What you are asked to do ▸ Update the part of the entries that opens with the line containing "Viewport: 1456px width, 819px height." and closes with the line containing "tap(1068, 724)" by replacing "heart rate monitor" with "battery status" and leaving everything else as it is. Return only those lines, and leave the pictures out.

Available data ▸
================================

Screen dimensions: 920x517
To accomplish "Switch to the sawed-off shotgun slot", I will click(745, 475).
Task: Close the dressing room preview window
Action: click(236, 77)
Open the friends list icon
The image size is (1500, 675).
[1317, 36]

================================

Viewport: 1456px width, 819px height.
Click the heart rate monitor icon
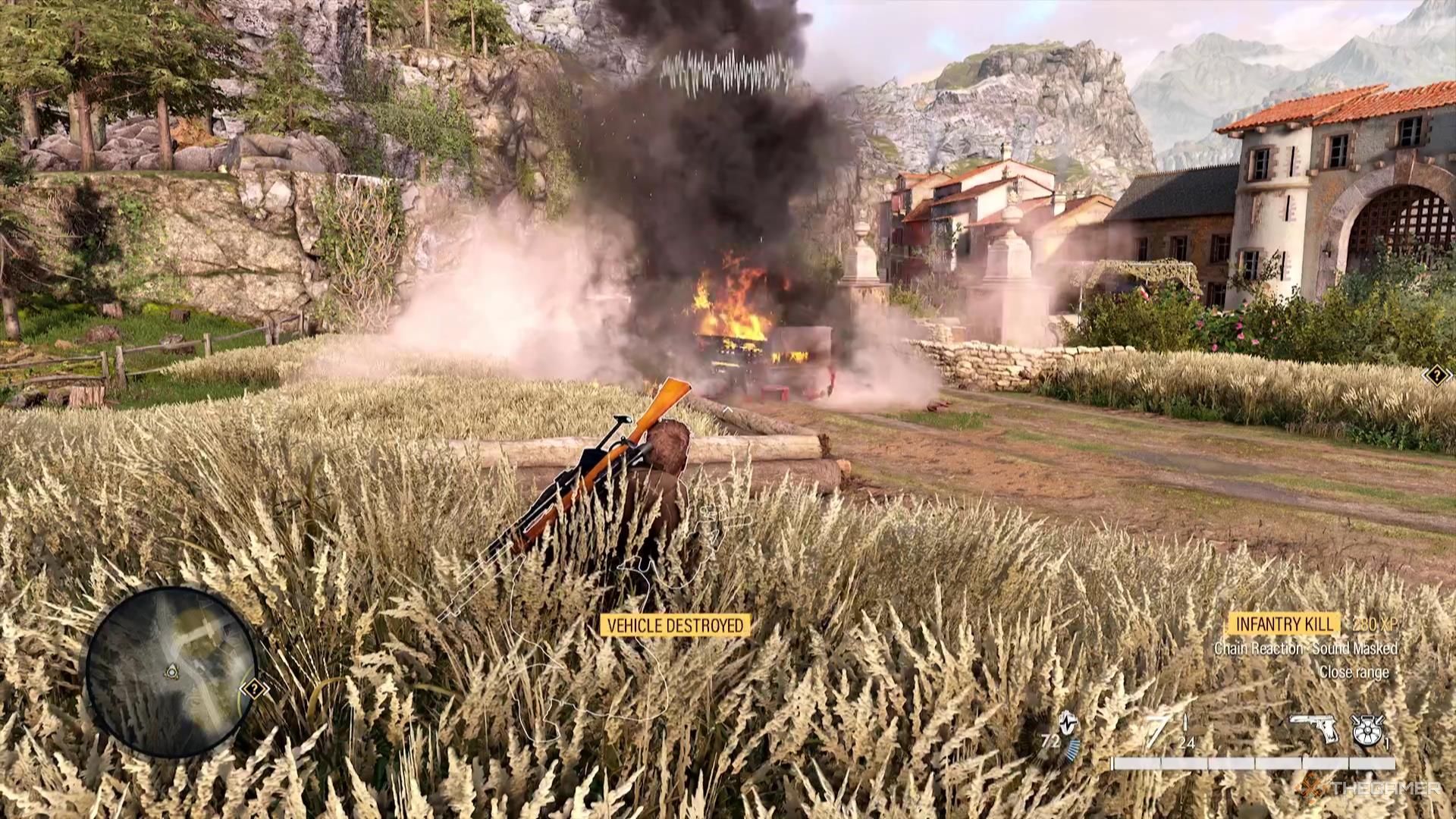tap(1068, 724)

================================

Exercise result ▸
Viewport: 1456px width, 819px height.
Click the battery status icon
tap(1068, 724)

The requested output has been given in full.